Transcribe all of the records exactly, leaving every line as it is.
GIVEN RECORDS START
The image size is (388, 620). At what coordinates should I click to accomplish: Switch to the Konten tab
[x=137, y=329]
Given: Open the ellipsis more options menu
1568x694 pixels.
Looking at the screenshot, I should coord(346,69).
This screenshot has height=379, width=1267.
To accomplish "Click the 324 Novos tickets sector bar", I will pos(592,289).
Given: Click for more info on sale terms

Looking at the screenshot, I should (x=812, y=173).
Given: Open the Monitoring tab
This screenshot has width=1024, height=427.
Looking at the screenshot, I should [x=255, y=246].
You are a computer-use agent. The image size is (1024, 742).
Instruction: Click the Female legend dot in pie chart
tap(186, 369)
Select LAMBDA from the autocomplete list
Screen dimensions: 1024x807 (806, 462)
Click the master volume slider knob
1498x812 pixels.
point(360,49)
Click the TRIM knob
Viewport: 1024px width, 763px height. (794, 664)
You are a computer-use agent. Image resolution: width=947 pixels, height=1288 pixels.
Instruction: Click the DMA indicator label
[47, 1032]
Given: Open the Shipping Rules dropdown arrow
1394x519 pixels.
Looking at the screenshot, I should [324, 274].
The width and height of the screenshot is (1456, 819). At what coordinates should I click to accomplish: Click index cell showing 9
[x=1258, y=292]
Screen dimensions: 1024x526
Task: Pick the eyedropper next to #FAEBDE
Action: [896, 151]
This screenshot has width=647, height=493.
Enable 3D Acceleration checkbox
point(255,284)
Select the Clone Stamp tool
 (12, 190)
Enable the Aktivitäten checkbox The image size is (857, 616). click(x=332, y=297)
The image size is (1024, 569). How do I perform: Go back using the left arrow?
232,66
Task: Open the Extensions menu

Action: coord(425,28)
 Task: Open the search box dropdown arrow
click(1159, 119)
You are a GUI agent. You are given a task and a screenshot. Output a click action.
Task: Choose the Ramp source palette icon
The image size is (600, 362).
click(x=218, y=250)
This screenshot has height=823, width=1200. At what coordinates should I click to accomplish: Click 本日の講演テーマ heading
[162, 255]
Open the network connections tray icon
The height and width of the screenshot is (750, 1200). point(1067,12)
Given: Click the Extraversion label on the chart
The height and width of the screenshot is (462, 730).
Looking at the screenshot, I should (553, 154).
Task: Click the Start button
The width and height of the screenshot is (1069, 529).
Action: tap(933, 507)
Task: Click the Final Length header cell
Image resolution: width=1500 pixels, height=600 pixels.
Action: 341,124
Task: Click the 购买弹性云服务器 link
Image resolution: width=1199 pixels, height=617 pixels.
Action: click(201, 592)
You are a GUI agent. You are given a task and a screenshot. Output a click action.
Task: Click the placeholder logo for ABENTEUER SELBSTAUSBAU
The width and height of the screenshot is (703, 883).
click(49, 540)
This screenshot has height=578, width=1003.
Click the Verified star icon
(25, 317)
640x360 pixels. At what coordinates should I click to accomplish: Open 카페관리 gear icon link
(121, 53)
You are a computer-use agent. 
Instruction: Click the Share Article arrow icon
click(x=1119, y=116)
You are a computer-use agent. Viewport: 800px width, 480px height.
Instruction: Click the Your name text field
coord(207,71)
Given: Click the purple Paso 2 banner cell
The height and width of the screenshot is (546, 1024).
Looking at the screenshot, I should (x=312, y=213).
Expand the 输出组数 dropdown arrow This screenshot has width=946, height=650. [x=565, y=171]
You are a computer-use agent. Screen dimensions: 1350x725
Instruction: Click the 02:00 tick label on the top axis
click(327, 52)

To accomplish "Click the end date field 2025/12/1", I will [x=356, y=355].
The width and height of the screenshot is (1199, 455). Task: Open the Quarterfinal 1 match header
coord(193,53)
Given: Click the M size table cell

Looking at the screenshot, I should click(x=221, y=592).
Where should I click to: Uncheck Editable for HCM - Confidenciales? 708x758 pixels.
GIVEN RECORDS END
EXPECTED ANSWER:
The image size is (388, 620). At what coordinates should I click to accomplish: Switch to the Konten tab
[x=137, y=329]
Given: Open the ellipsis more options menu
1568x694 pixels.
Looking at the screenshot, I should coord(346,69).
This screenshot has height=379, width=1267.
To accomplish "Click the 324 Novos tickets sector bar", I will pos(592,289).
Given: Click for more info on sale terms

Looking at the screenshot, I should (x=812, y=173).
Given: Open the Monitoring tab
This screenshot has width=1024, height=427.
Looking at the screenshot, I should [x=255, y=246].
You are a computer-use agent. The image size is (1024, 742).
Instruction: Click the Female legend dot in pie chart
tap(186, 369)
Select LAMBDA from the autocomplete list
Screen dimensions: 1024x807 (806, 462)
Click the master volume slider knob
1498x812 pixels.
point(360,49)
Click the TRIM knob
Viewport: 1024px width, 763px height. (794, 664)
You are a computer-use agent. Image resolution: width=947 pixels, height=1288 pixels.
Instruction: Click the DMA indicator label
[47, 1032]
Given: Open the Shipping Rules dropdown arrow
1394x519 pixels.
Looking at the screenshot, I should [324, 274].
The width and height of the screenshot is (1456, 819). At what coordinates should I click to accomplish: Click index cell showing 9
[x=1258, y=292]
Screen dimensions: 1024x526
Task: Pick the eyedropper next to #FAEBDE
Action: [896, 151]
This screenshot has width=647, height=493.
Enable 3D Acceleration checkbox
point(255,284)
Select the Clone Stamp tool
 (12, 190)
Enable the Aktivitäten checkbox The image size is (857, 616). click(x=332, y=297)
The image size is (1024, 569). How do I perform: Go back using the left arrow?
232,66
Task: Open the Extensions menu

Action: coord(425,28)
 Task: Open the search box dropdown arrow
click(1159, 119)
You are a GUI agent. You are given a task and a screenshot. Output a click action.
Task: Choose the Ramp source palette icon
The image size is (600, 362).
click(x=218, y=250)
This screenshot has height=823, width=1200. At what coordinates should I click to accomplish: Click 本日の講演テーマ heading
[162, 255]
Open the network connections tray icon
The height and width of the screenshot is (750, 1200). point(1067,12)
Given: Click the Extraversion label on the chart
The height and width of the screenshot is (462, 730).
Looking at the screenshot, I should (553, 154).
Task: Click the Start button
The width and height of the screenshot is (1069, 529).
Action: tap(933, 507)
Task: Click the Final Length header cell
Image resolution: width=1500 pixels, height=600 pixels.
Action: 341,124
Task: Click the 购买弹性云服务器 link
Image resolution: width=1199 pixels, height=617 pixels.
Action: click(201, 592)
You are a GUI agent. You are given a task and a screenshot. Output a click action.
Task: Click the placeholder logo for ABENTEUER SELBSTAUSBAU
The width and height of the screenshot is (703, 883).
click(49, 540)
This screenshot has height=578, width=1003.
Click the Verified star icon
(25, 317)
640x360 pixels. At what coordinates should I click to accomplish: Open 카페관리 gear icon link
(121, 53)
You are a computer-use agent. 
Instruction: Click the Share Article arrow icon
click(x=1119, y=116)
You are a computer-use agent. Viewport: 800px width, 480px height.
Instruction: Click the Your name text field
coord(207,71)
Given: Click the purple Paso 2 banner cell
The height and width of the screenshot is (546, 1024).
Looking at the screenshot, I should (x=312, y=213).
Expand the 输出组数 dropdown arrow This screenshot has width=946, height=650. [x=565, y=171]
You are a computer-use agent. Screen dimensions: 1350x725
Instruction: Click the 02:00 tick label on the top axis
click(327, 52)

To accomplish "Click the end date field 2025/12/1", I will [x=356, y=355].
The width and height of the screenshot is (1199, 455). Task: Open the Quarterfinal 1 match header
coord(193,53)
Given: Click the M size table cell

Looking at the screenshot, I should click(x=221, y=592).
Where should I click to: Uncheck Editable for HCM - Confidenciales? 708x758 pixels.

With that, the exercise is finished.